Tom Cruise may be fine cruising off a cliff on a motorcycle for a film stunt, but the actor draws the line at physical contact with co-stars.
“Mission: Impossible – Dead Reckoning Part One” actress Pom Klementieff revealed to Entertainment Weekly that she begged co-star Cruise to kick her in the midsection during an action scene. Cruise, however, refused.
“I kept telling him to just kick me here,” Klementieff said. “I was squeezing abs. [I said], ‘You can just go for it.’ He was like ‘No, no, no, no, no.’ I was like, ‘But it’s going to help me!’ But he wouldn’t do it.“
The “Guardians of the Galaxy” star also spoke about the production as a whole, saying, “It was so special to be on location in Rome. We were shooting during COVID, so we were very lucky to be here. I was trying to not laugh too much because I was having so much fun in the car following the Fiat.”
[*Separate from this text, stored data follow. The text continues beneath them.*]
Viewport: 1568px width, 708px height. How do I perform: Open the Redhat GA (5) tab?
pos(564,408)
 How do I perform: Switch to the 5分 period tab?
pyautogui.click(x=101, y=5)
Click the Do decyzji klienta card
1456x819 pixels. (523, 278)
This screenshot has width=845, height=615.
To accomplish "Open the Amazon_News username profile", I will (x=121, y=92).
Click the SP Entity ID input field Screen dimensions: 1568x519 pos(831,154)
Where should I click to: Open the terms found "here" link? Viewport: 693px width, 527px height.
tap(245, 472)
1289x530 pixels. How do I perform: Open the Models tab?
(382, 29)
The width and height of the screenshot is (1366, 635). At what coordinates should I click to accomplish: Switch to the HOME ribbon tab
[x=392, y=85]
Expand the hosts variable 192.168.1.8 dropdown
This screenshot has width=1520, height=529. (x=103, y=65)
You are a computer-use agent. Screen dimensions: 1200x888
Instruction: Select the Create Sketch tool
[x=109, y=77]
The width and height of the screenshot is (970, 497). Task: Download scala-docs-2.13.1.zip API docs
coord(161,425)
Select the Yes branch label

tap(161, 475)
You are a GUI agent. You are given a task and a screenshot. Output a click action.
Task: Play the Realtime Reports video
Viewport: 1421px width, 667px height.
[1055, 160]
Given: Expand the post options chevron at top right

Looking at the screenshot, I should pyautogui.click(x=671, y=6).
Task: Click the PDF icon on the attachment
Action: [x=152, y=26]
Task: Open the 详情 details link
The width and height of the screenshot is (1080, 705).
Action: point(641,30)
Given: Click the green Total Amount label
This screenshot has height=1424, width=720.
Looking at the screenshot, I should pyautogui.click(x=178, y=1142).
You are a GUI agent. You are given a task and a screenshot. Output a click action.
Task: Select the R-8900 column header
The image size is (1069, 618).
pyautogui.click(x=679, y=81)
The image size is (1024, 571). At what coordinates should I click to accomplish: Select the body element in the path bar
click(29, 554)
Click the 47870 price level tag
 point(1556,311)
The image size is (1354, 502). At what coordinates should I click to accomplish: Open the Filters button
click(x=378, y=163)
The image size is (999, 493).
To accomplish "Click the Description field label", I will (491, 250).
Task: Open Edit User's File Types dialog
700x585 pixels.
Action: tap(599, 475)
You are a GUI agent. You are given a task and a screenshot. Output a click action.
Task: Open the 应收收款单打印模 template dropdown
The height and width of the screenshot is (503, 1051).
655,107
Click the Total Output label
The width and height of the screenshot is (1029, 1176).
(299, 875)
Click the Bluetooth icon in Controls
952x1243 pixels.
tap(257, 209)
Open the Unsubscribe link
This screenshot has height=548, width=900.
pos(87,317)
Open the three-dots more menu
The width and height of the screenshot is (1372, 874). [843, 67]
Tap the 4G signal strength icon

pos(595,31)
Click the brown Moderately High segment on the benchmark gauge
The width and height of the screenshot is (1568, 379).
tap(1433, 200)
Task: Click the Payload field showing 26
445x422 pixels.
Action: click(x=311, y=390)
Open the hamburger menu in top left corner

She added of her alter ego, “When Christopher McQuarrie cast me for the role, he didn’t know which name the character would have. It was cool to name me Paris, me being from France, and then they decided that I would speak French because I speak French in real life. [Paris] is very different style-wise from every other actress in the ‘Mission: Impossible’ franchise. She has a side that’s a bit more punk and she doesn’t really give a fuck. So that was cool.”
Director McQuarrie agreed, saying Paris is a “chaotic element” of the action film.
“It doesn’t matter how deep in the background she is, you’re going to be watching her at all times and wondering what she’s going to do,” he said. “She’s a rebel, she’s a killer, she’s extremely skilled and quite lonely too.”
“Dead Reckoning” also features one of McQuarrie’s long-dreamed-of stunts: crashing a 70-ton train.
“We’re enormous fans of Buster Keaton, John Frankenheimer, David Lean, all of these filmmakers who at one time or another had a fabulous train wreck,” McQuarrie said earlier this year of working with lead actor, producer, and visionary collaborator Cruise. “I thought, ‘I’ve earned that, I want to wreck one too.’ I think the energy that went into developing it, designing that, building it, and then making a sequence that justified its existence was probably the biggest challenge of my entire life.”